-- START RECORDS TO USE --
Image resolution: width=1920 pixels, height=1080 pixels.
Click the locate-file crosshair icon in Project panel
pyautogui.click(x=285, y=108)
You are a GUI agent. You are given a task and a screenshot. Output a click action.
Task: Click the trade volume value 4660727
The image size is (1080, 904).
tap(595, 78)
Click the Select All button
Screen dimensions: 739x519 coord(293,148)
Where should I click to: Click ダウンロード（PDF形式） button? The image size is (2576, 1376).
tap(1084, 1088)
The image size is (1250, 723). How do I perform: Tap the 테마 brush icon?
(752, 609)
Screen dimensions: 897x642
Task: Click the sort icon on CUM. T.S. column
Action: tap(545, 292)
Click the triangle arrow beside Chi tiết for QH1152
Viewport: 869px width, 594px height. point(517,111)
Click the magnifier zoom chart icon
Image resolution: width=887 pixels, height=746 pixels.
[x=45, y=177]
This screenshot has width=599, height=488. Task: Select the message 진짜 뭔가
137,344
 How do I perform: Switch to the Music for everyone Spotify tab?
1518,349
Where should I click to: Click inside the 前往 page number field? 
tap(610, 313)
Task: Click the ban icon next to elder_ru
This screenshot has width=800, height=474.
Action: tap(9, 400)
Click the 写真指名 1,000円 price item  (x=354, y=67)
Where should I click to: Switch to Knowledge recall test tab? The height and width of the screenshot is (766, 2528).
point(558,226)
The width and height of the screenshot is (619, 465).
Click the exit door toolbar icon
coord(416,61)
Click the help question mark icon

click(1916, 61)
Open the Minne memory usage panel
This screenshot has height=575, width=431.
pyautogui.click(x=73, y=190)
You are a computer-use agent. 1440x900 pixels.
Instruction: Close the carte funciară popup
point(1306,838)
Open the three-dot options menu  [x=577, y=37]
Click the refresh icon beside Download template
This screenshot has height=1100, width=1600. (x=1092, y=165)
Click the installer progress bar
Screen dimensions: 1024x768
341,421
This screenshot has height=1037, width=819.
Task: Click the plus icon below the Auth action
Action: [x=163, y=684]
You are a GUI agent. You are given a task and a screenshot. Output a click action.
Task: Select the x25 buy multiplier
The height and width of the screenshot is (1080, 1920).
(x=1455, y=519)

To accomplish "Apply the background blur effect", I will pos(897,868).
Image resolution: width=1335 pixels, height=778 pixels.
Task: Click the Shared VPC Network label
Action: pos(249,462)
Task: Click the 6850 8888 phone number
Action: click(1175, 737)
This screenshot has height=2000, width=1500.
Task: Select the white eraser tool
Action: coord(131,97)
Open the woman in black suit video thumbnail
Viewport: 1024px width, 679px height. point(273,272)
-- END RECORDS TO USE --
● GOAL OF THE EXERCISE:
Copy the listing above verbatim, line for line, from its first line to its last.

● THE RESULT:
Image resolution: width=1920 pixels, height=1080 pixels.
Click the locate-file crosshair icon in Project panel
pyautogui.click(x=285, y=108)
You are a GUI agent. You are given a task and a screenshot. Output a click action.
Task: Click the trade volume value 4660727
The image size is (1080, 904).
tap(595, 78)
Click the Select All button
Screen dimensions: 739x519 coord(293,148)
Where should I click to: Click ダウンロード（PDF形式） button? The image size is (2576, 1376).
tap(1084, 1088)
The image size is (1250, 723). How do I perform: Tap the 테마 brush icon?
(752, 609)
Screen dimensions: 897x642
Task: Click the sort icon on CUM. T.S. column
Action: tap(545, 292)
Click the triangle arrow beside Chi tiết for QH1152
Viewport: 869px width, 594px height. point(517,111)
Click the magnifier zoom chart icon
Image resolution: width=887 pixels, height=746 pixels.
[x=45, y=177]
This screenshot has width=599, height=488. Task: Select the message 진짜 뭔가
137,344
 How do I perform: Switch to the Music for everyone Spotify tab?
1518,349
Where should I click to: Click inside the 前往 page number field? 
tap(610, 313)
Task: Click the ban icon next to elder_ru
This screenshot has width=800, height=474.
Action: tap(9, 400)
Click the 写真指名 1,000円 price item  (x=354, y=67)
Where should I click to: Switch to Knowledge recall test tab? The height and width of the screenshot is (766, 2528).
point(558,226)
The width and height of the screenshot is (619, 465).
Click the exit door toolbar icon
coord(416,61)
Click the help question mark icon

click(1916, 61)
Open the Minne memory usage panel
This screenshot has height=575, width=431.
pyautogui.click(x=73, y=190)
You are a computer-use agent. 1440x900 pixels.
Instruction: Close the carte funciară popup
point(1306,838)
Open the three-dot options menu  [x=577, y=37]
Click the refresh icon beside Download template
This screenshot has height=1100, width=1600. (x=1092, y=165)
Click the installer progress bar
Screen dimensions: 1024x768
341,421
This screenshot has height=1037, width=819.
Task: Click the plus icon below the Auth action
Action: [x=163, y=684]
You are a GUI agent. You are given a task and a screenshot. Output a click action.
Task: Select the x25 buy multiplier
The height and width of the screenshot is (1080, 1920).
(x=1455, y=519)

To accomplish "Apply the background blur effect", I will pos(897,868).
Image resolution: width=1335 pixels, height=778 pixels.
Task: Click the Shared VPC Network label
Action: pos(249,462)
Task: Click the 6850 8888 phone number
Action: click(1175, 737)
This screenshot has height=2000, width=1500.
Task: Select the white eraser tool
Action: coord(131,97)
Open the woman in black suit video thumbnail
Viewport: 1024px width, 679px height. point(273,272)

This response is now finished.